**Task brief:** Would you set down every entry shown below, precisely as written?

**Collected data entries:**
------------
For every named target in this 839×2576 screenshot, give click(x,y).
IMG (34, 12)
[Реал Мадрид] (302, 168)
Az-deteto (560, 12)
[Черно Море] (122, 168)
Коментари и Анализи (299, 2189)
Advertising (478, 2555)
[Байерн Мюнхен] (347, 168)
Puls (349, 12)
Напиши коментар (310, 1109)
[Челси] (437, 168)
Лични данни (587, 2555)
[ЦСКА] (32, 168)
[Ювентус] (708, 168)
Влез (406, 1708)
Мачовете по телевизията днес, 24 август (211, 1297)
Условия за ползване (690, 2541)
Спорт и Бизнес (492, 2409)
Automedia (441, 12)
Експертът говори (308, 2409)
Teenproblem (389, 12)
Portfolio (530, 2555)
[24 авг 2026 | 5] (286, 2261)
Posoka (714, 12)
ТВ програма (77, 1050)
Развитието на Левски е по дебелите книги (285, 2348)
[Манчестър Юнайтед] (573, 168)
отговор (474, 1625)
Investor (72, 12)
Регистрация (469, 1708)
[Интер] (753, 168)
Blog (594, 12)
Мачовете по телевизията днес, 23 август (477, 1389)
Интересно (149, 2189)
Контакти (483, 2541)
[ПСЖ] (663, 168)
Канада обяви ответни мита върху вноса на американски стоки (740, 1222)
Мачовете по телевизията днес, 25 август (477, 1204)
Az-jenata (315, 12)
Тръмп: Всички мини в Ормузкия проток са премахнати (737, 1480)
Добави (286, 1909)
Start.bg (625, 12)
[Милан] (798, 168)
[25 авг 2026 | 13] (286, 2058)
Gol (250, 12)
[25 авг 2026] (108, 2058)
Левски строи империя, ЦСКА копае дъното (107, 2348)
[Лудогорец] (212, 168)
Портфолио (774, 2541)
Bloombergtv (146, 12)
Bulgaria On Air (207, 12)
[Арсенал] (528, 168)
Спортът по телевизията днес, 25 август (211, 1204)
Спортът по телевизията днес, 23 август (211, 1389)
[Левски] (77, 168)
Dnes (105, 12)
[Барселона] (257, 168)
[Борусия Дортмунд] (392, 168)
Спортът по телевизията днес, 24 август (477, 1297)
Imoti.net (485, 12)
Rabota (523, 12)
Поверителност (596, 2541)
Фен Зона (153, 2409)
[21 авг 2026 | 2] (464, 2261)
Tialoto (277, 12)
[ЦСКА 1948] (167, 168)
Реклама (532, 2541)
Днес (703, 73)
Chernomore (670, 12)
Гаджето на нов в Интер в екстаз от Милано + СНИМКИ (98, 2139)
------------
**Response below:**
For every named target in this 839×2576 screenshot, give click(x,y).
IMG (34, 12)
[Реал Мадрид] (302, 168)
Az-deteto (560, 12)
[Черно Море] (122, 168)
Коментари и Анализи (299, 2189)
Advertising (478, 2555)
[Байерн Мюнхен] (347, 168)
Puls (349, 12)
Напиши коментар (310, 1109)
[Челси] (437, 168)
Лични данни (587, 2555)
[ЦСКА] (32, 168)
[Ювентус] (708, 168)
Влез (406, 1708)
Мачовете по телевизията днес, 24 август (211, 1297)
Условия за ползване (690, 2541)
Спорт и Бизнес (492, 2409)
Automedia (441, 12)
Експертът говори (308, 2409)
Teenproblem (389, 12)
Portfolio (530, 2555)
[24 авг 2026 | 5] (286, 2261)
Posoka (714, 12)
ТВ програма (77, 1050)
Развитието на Левски е по дебелите книги (285, 2348)
[Манчестър Юнайтед] (573, 168)
отговор (474, 1625)
Investor (72, 12)
Регистрация (469, 1708)
[Интер] (753, 168)
Blog (594, 12)
Мачовете по телевизията днес, 23 август (477, 1389)
Интересно (149, 2189)
Контакти (483, 2541)
[ПСЖ] (663, 168)
Канада обяви ответни мита върху вноса на американски стоки (740, 1222)
Мачовете по телевизията днес, 25 август (477, 1204)
Az-jenata (315, 12)
Тръмп: Всички мини в Ормузкия проток са премахнати (737, 1480)
Добави (286, 1909)
Start.bg (625, 12)
[Милан] (798, 168)
[25 авг 2026 | 13] (286, 2058)
Gol (250, 12)
[25 авг 2026] (108, 2058)
Левски строи империя, ЦСКА копае дъното (107, 2348)
[Лудогорец] (212, 168)
Портфолио (774, 2541)
Bloombergtv (146, 12)
Bulgaria On Air (207, 12)
[Арсенал] (528, 168)
Спортът по телевизията днес, 25 август (211, 1204)
Спортът по телевизията днес, 23 август (211, 1389)
[Левски] (77, 168)
Dnes (105, 12)
[Барселона] (257, 168)
[Борусия Дортмунд] (392, 168)
Спортът по телевизията днес, 24 август (477, 1297)
Imoti.net (485, 12)
Rabota (523, 12)
Поверителност (596, 2541)
Фен Зона (153, 2409)
[21 авг 2026 | 2] (464, 2261)
Tialoto (277, 12)
[ЦСКА 1948] (167, 168)
Реклама (532, 2541)
Днес (703, 73)
Chernomore (670, 12)
Гаджето на нов в Интер в екстаз от Милано + СНИМКИ (98, 2139)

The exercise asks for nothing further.